When I first read this story from Elder Burton, I first thought of the translation of the Book of Mormon. A simple stone in the hands of the an average person is just that – a stone. The Lord provided a Urim and Thummim to translate the text of the Book of Mormon, and we know that at some point this was used. According to other accounts, many from David Whitmer, Joseph also used a seer stone to complete the translation. I appreciate Elder Burton’s comment that “a wise man looks at the results, not the tool”… To me, this is a valuable lesson. The Lord used Joseph Smith, an fallible human being, to produce a marvelous work and a wonder – The Book of Mormon.
The tools used to produce the text may seem simple, but in the hands of a prophet, they were sufficient. Whether he used one stone – the seer stone, or two – the Urim and Thummim, to me makes no difference. He probably used both over time. What really matters is that the text of The Book of Mormon (something even its authors admit has flaws) brings mankind to Jesus Christ. Of this I add my witness to the many across the world that it is the word of the Lord.
From Elder Burton:
As I formerly began my organic chemistry lectures each fall at Utah State University, I used to bring to my class a small rectangular metal box. It was a breadbox, painted green, and as I brought the box into the lecture room and put it on the lectern, I would turn it so that the students could see written on the front of it, “BREAD,” and that aroused their curiosity. Every fall some student would accommodate me by asking “Why the bread, Dr.
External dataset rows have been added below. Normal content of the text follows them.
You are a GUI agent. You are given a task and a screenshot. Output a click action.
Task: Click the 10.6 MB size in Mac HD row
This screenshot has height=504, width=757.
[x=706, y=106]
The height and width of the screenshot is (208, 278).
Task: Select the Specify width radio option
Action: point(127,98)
Burton?” And that would give me my cue to answer, “This is the ‘bread of life’ of organic chemistry.” This made them curious to know what I had in the box—sandwiches, cake, cookies, or perhaps actually bread for a chemical experiment.
Later on in the lecture, I opened the box and showed them what was in it. They were amazed to see that the box was filled with tinker-toys. Yes, the box was filled with balls and sticks and tight coils of stiff wire. In fact, they looked just like baby’s playthings, and when youngsters came into my laboratory and I had to amuse them, I would actually let them play with these as toys. The only difference between these toys and ordinary tinker-toys was that the balls had been painted various colors—green, red, blue, purple, black, white—and that the holes drilled in the balls were drilled at very precise angles.
Chemists use these tinker-toy units to construct models of complex organic compounds. When I wanted to lecture, for instance, on carbohydrates to show students the structure of sugar or the structure of starch or cellulose, I used these tinker-toy models to illustrate molecular structure. Or when I lectured on proteins and had to show them the structure of the amino acids or how these were put together to form protein molecules, I used these balls and sticks and pieces of wire to show how the molecule was built and constructed.
I once heard an internationally known chemist lecture to us on the structure of enzymes. He used just exactly these tinker-toys, building first one part and then another part, and putting the parts together until he finally showed us exactly the thing that he wanted to demonstrate. Now, wouldn’t it be ridiculous to criticize a chemist of such stature because he used such simple tools or to regard his ideas as childish because he used tinker-toy models to illustrate his ideas?
It is the use that determines the value of a thing—on the one hand, a child’s plaything, but on the other hand a useful tool in the hands of a highly trained, competent scientist. A wise man looks at the results—not the tool. On the other hand, the finest of hand tools, or even a machine tool, in the hands of a clumsy oaf would be valueless.
Now remember, it isn’t the simplicity of the tool that determines its value, but the skill of the workman who uses that tool. God, I am sure, would prefer to use the most skilled, the most able, the best-trained person that he could find, but that person must be humble and he must be teachable, and he must be willing to learn something new.
Elder Theodore M. Burton, Conference Report, April 1961, pp. 126-29.